Logically, we know none of this will stop basic human desire or justification to do something ratchet – but the pull of preventing one of us from embarrassing all of us is too much to resist in our individual and collective efforts to save the race one HBCU at a time. So we keep the policies and the culture in place as a deterrent – a deterrent which ultimately shows as failed every time one of these tapes come out.
But it’s not just with sex tapes – it’s in Black America’s total view of HBCUs in politics, business, and social engagement. One of the emerging questions in the era of Trump is “did HBCUs get played?” That’s about as stupid as asking if Elon Musk got played for joining – and leaving – Trump’s economic advisory council, or if Jeff Sessions got played because Trump hates him for moonwalking out of the Russia investigation.

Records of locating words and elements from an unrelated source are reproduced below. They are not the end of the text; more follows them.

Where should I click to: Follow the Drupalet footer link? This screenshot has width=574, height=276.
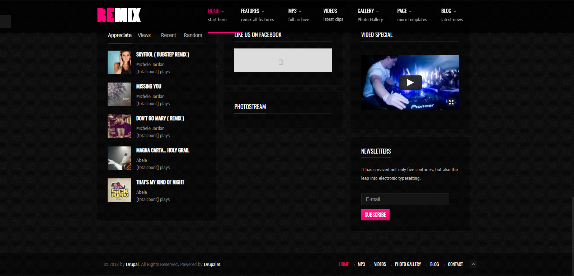point(212,265)
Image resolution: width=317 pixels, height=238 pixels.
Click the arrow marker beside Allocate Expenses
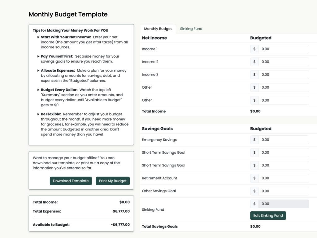pos(38,71)

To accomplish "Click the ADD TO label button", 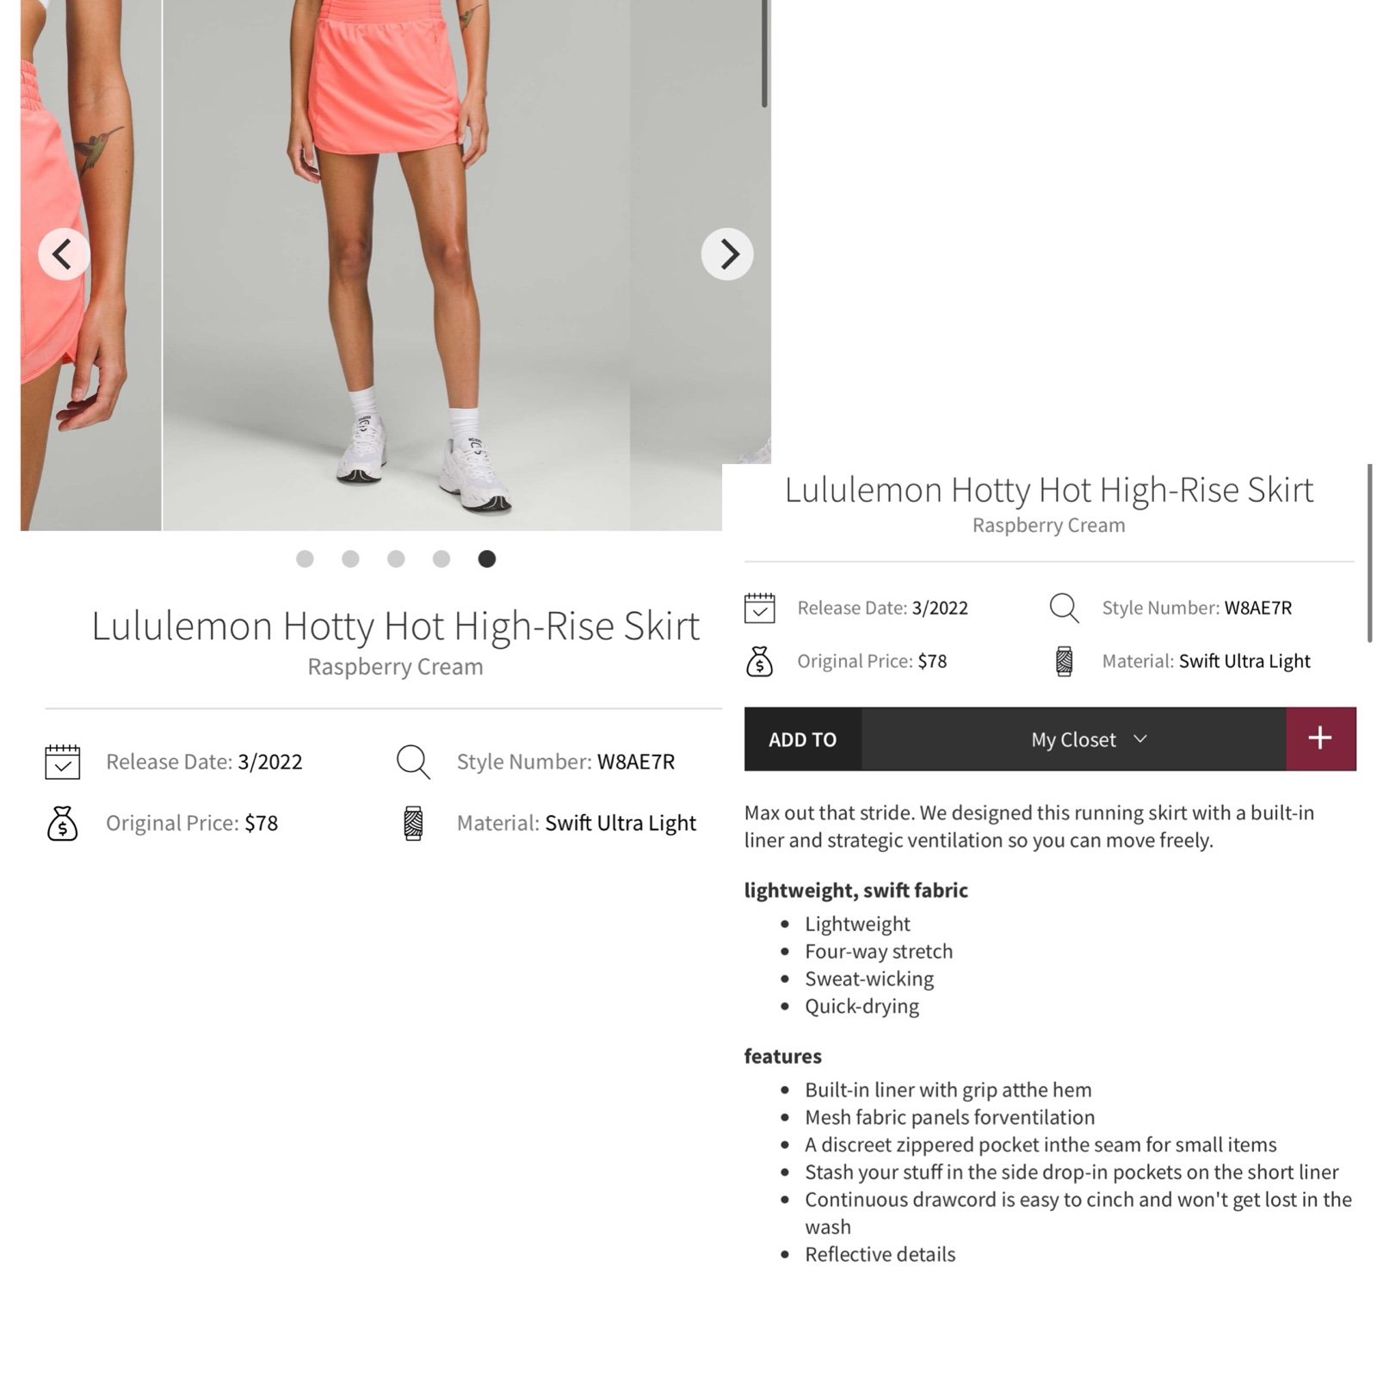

http://www.greensboro.com/blogs/the_syllabus/the-syllabus-did-hbcus-get-played-an-update/article_63359553-58f9-58d1-932d-96b91bd5ad91.html
Just because we’re black and running HBCUs doesn’t mean we’re more gullible or less strategic than rich white guys who took the same shot we did with Trump for the exact same reasons – to see if there was something to be gained from working with an unpredictable, maverick leader of the free world with no political experience and penchant for splashy headlines.
If it turns out there’s nothing to be gained, nothing was truly lost but a few days in Washington D.C. where our presidents also got to meet with legislators actually working to change conditions for black folks. But the obsession with the village being compromised by the real or perceived bad acts of a few leads to the whole “got played” narrative, which if you really think about it is worse than the “are HBCUs relevant” narrative because it promotes that strategic action, when we do it, is a waste of time.
Jackson State is a flagship public HBCU with thousands of students and millions of dollars dedicated to world-class teaching, research and outreach. Were it not for JSU, who knows what the prospects would be for a state that is among the nation’s worst in healthcare, education and political access – particularly for black folks?
So let’s hope that the latest HBCU sex tape runs its usual course through the blogs and social space, and we can get back to thinking about ways we can preserve JSU and all HBCUs beyond our always failing effort to make them the castles of black perfection and grace.